Excerpts from a dataset:
○ ○ ○ ○

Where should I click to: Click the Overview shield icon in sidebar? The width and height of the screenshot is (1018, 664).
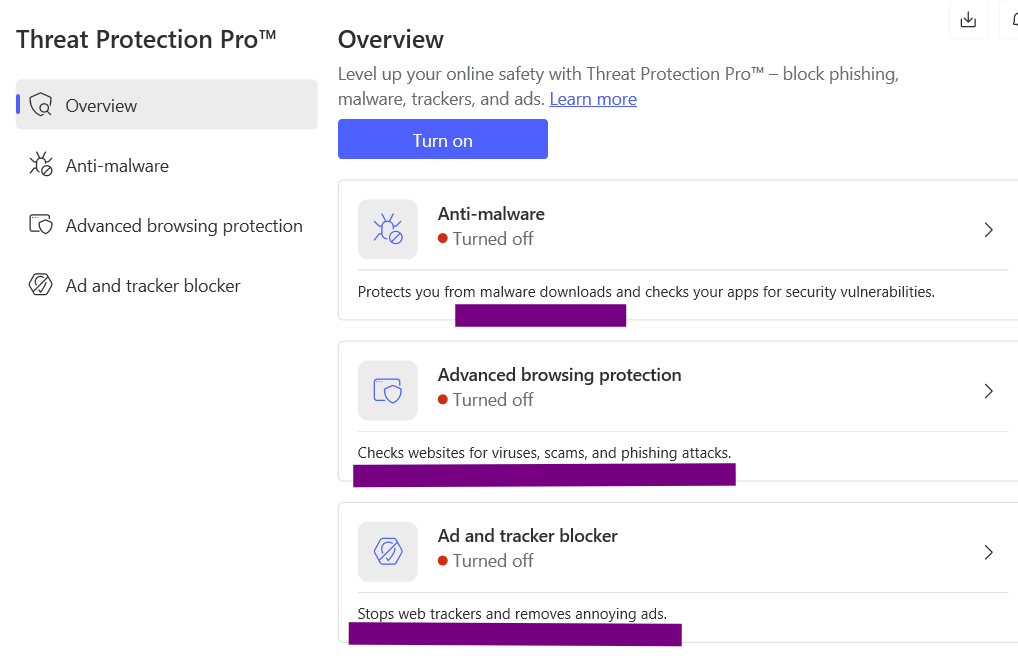tap(40, 105)
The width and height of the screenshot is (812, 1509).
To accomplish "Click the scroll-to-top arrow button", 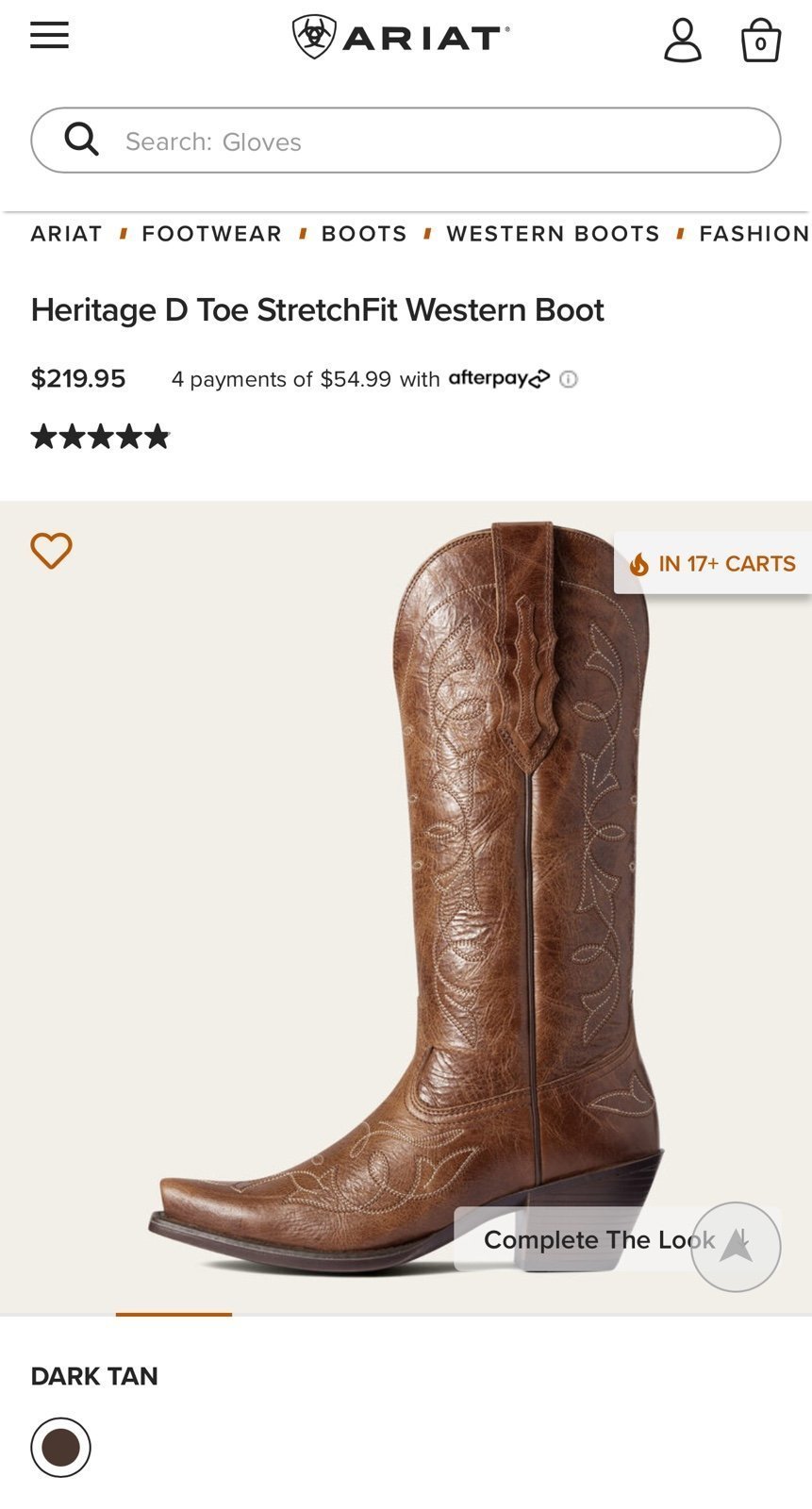I will pos(736,1246).
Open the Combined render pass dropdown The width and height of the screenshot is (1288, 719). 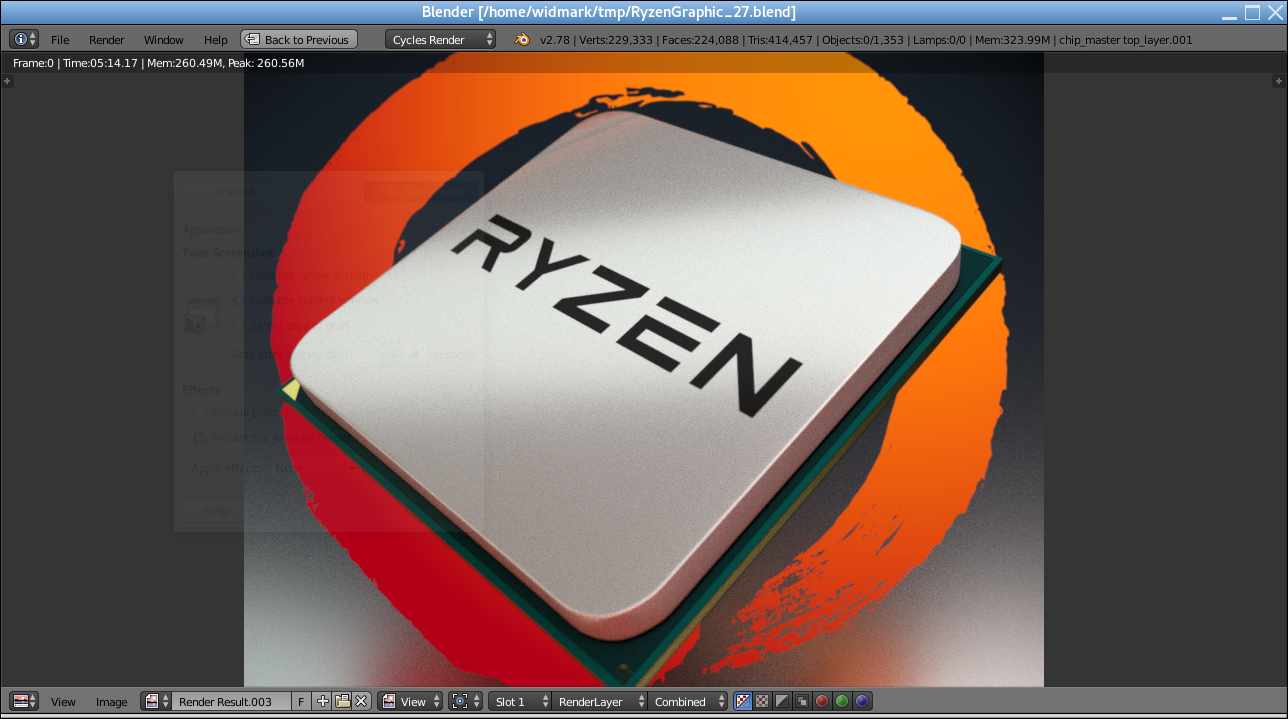coord(688,701)
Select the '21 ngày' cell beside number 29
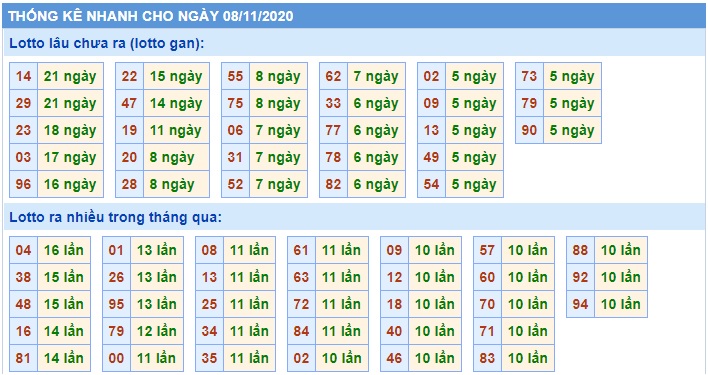Image resolution: width=708 pixels, height=375 pixels. click(x=70, y=103)
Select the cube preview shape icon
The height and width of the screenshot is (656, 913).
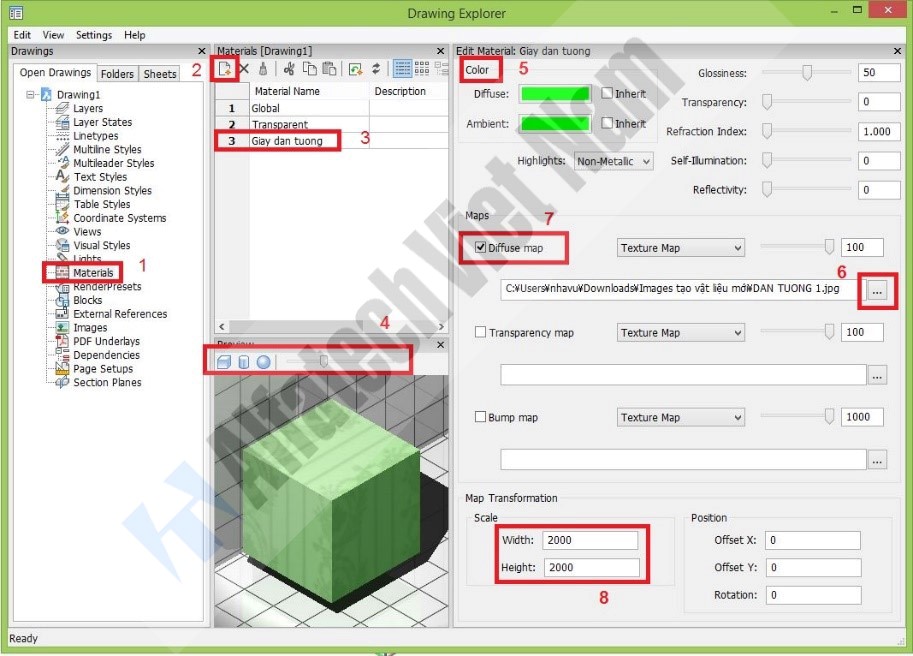(224, 361)
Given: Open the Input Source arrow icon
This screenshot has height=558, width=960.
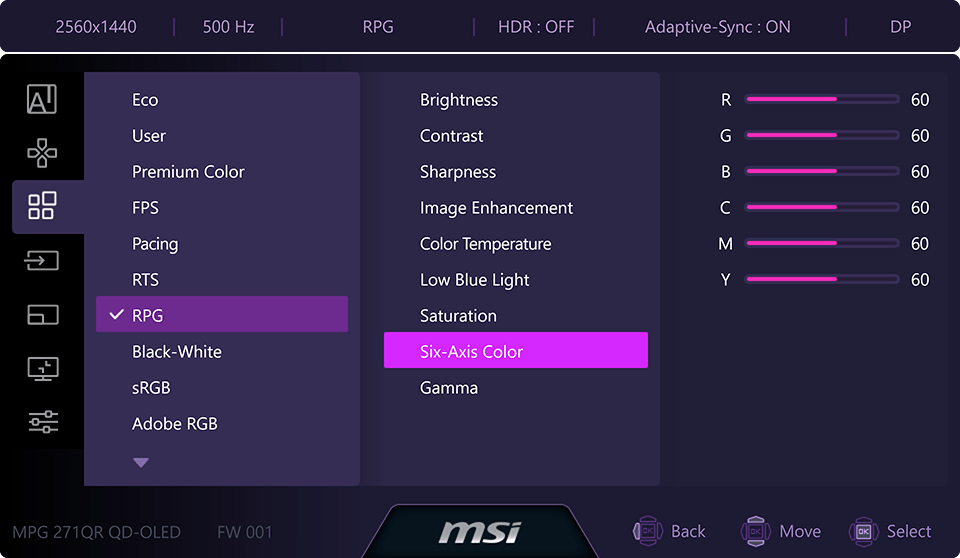Looking at the screenshot, I should (x=42, y=260).
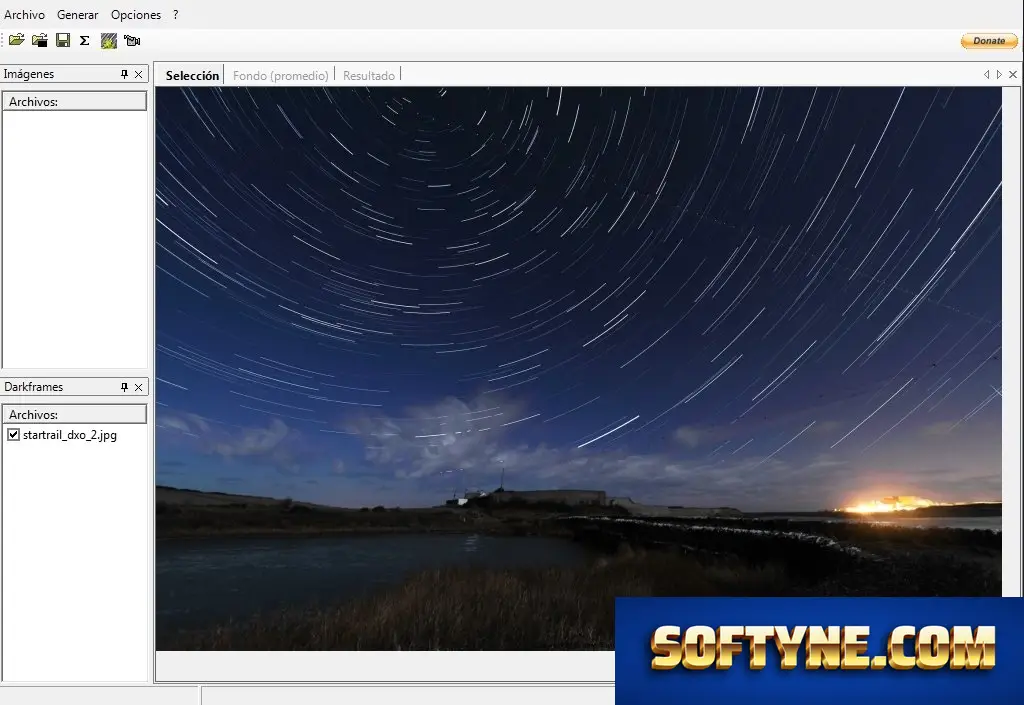Pin the Darkframes panel
This screenshot has width=1024, height=705.
pyautogui.click(x=124, y=387)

○ ○ ○ ○

__Task to complete__. Reproduce word for word the lines from the line with "Select the cube preview shape icon" to the end of the entries above, both included, but leave the pictures out.

__Task output__.
Select the cube preview shape icon
The height and width of the screenshot is (656, 913).
(224, 361)
Given: Open the Input Source arrow icon
This screenshot has height=558, width=960.
Looking at the screenshot, I should (x=42, y=260).
Pin the Darkframes panel
This screenshot has width=1024, height=705.
pyautogui.click(x=124, y=387)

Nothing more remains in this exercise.